A software developer and/or compiler may choose to use different code paths, depending on the instruction set support of the actual CPU and/or OS (runtime cpu dispatching). x86-64 only mandates SSE and SSE2 support. Modern CPU’s may have support for instruction sets such as AVX2/FMA and AVX-512. These instruction sets may help to improve the performance and/or the accuracy of floating point operations. But, for example, the result of computing a*b+c with a single vfmadd132ss instruction is not necessarily bit-identical with the result of a separate add and mul instruction (vmulss and vaddss). Note that library calls also may cause (unexpected) runtime cpu dispatching.
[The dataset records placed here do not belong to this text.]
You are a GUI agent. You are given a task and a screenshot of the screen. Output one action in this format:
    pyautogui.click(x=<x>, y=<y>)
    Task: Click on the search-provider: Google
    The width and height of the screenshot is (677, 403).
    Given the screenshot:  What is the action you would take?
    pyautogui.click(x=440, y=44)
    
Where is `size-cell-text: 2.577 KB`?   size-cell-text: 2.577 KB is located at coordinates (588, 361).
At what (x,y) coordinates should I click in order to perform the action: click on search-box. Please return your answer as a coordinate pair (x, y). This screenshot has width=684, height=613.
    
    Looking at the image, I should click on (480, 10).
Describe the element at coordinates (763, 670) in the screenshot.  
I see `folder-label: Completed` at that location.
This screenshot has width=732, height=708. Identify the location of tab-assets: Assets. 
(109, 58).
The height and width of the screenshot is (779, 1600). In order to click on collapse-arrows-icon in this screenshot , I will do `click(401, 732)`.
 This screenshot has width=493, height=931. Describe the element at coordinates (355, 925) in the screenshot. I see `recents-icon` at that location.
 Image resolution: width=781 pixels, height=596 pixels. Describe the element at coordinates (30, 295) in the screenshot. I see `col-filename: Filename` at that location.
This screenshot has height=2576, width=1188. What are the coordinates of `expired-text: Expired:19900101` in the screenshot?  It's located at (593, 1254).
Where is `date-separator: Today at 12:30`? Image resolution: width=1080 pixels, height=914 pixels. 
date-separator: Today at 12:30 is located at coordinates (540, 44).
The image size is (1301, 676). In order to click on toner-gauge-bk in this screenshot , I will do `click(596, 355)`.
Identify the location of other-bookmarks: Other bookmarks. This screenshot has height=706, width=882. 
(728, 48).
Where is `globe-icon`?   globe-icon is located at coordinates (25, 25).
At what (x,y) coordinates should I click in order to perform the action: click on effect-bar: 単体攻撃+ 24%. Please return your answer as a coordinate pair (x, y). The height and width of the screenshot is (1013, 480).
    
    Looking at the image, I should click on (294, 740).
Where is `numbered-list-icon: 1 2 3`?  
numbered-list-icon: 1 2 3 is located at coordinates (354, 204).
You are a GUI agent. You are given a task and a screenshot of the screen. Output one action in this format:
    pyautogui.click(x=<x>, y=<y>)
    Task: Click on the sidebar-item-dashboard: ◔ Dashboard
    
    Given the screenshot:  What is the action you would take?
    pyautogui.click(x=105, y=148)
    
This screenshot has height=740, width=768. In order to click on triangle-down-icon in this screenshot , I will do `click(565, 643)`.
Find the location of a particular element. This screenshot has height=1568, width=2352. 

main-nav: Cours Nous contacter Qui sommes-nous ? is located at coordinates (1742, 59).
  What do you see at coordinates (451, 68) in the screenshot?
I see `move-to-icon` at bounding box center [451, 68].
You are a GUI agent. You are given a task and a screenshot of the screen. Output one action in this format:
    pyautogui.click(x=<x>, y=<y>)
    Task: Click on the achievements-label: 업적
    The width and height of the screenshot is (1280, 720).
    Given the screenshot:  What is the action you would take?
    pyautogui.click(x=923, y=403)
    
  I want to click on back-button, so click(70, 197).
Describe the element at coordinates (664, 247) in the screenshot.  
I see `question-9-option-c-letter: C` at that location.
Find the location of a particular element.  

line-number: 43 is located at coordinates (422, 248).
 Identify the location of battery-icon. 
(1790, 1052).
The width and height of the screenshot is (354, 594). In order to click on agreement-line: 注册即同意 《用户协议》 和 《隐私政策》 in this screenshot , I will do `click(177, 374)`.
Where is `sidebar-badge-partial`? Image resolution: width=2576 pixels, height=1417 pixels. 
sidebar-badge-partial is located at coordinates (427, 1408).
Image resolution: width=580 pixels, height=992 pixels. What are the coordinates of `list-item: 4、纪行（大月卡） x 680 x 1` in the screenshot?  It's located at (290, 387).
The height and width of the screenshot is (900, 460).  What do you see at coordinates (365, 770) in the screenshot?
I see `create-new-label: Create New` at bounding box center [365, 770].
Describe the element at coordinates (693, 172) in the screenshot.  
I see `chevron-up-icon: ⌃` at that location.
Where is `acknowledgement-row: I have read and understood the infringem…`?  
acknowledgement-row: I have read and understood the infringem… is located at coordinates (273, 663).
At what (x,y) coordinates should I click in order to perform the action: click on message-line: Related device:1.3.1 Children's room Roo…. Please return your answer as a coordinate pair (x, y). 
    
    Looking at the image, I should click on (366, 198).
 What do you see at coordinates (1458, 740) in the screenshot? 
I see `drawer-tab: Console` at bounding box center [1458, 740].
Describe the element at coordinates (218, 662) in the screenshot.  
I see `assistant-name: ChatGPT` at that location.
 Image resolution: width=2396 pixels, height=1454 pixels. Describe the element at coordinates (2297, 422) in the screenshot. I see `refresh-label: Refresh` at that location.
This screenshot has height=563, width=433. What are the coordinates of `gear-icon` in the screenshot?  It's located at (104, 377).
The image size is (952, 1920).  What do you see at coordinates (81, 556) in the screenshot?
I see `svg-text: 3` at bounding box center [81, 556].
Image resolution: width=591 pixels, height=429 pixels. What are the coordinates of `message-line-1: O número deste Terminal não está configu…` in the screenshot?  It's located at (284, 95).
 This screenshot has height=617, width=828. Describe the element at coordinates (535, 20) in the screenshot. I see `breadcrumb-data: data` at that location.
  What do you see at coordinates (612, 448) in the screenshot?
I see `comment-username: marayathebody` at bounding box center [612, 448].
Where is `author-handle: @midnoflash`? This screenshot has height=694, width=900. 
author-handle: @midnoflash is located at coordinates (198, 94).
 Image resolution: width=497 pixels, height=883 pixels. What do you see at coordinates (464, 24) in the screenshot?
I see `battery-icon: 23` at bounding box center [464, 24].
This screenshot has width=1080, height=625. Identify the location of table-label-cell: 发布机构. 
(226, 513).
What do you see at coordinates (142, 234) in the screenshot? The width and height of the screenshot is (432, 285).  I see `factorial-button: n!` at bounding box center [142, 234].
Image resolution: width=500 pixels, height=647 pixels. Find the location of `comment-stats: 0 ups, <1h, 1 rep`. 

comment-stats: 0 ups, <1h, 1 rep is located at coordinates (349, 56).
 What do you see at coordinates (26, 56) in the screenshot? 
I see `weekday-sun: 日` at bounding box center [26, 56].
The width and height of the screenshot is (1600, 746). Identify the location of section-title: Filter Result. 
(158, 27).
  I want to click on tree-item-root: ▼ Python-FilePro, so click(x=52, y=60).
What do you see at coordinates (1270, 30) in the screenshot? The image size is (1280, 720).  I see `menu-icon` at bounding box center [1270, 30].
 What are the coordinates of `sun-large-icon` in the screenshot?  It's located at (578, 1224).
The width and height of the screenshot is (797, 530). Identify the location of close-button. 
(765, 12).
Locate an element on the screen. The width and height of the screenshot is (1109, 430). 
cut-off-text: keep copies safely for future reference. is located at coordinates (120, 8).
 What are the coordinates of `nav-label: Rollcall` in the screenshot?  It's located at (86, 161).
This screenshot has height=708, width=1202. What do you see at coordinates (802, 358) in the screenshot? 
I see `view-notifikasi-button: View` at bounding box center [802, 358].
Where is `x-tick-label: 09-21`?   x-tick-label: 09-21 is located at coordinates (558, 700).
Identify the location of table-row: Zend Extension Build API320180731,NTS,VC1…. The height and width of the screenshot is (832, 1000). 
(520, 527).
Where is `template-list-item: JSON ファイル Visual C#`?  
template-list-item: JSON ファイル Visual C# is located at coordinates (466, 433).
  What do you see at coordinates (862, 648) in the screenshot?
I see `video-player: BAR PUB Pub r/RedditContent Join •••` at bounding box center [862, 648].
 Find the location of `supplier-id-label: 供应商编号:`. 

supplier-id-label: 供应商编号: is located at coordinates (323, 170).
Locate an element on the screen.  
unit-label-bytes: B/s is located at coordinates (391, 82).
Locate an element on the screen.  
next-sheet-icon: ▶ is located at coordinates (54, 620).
Moreover instructions such as the approximate inverse square root vrsqrtss are not bit-identical across AMD and Intel processors.

The basic floating point instructions, such as add, sub, mul, div, fma and sqrt are deterministic. With an identical code path but different processors, the outcome should be identical if only these instructions are executed.

[One more attempt...]

In addition to @wim's answer above:

Another reference, from 2016, in which I report on comparing the rsqrt and rcp instructions between Intel and AMD processors is https://github/jeff-arnold/math_routines/blob/main/rsqrt_rcp/docs/rsqrt_rcp.pdf. This shows that the rsqrt and rcp instructions may give different results for the same arguments on Intel and AMD processors, and that these differences may affect the result of an application. It deduces the underlying mechanisms of these instructions and shows how they differ on those two processors.

See also https://members.loria.fr/PZimmermann/papers/accuracy.pdf which is a (continuing) study of the accuracy of various implementations of math library functions. The last paragraph of the introduction is relevant to the original question, explaining that a given library run on different hardware may give different results because of runtime dispatching (i.e., different code paths executed based on the underlying hardware) and, for some particular instructions (e.g., rsqrt and rcp), their execution on different hardware may give different results.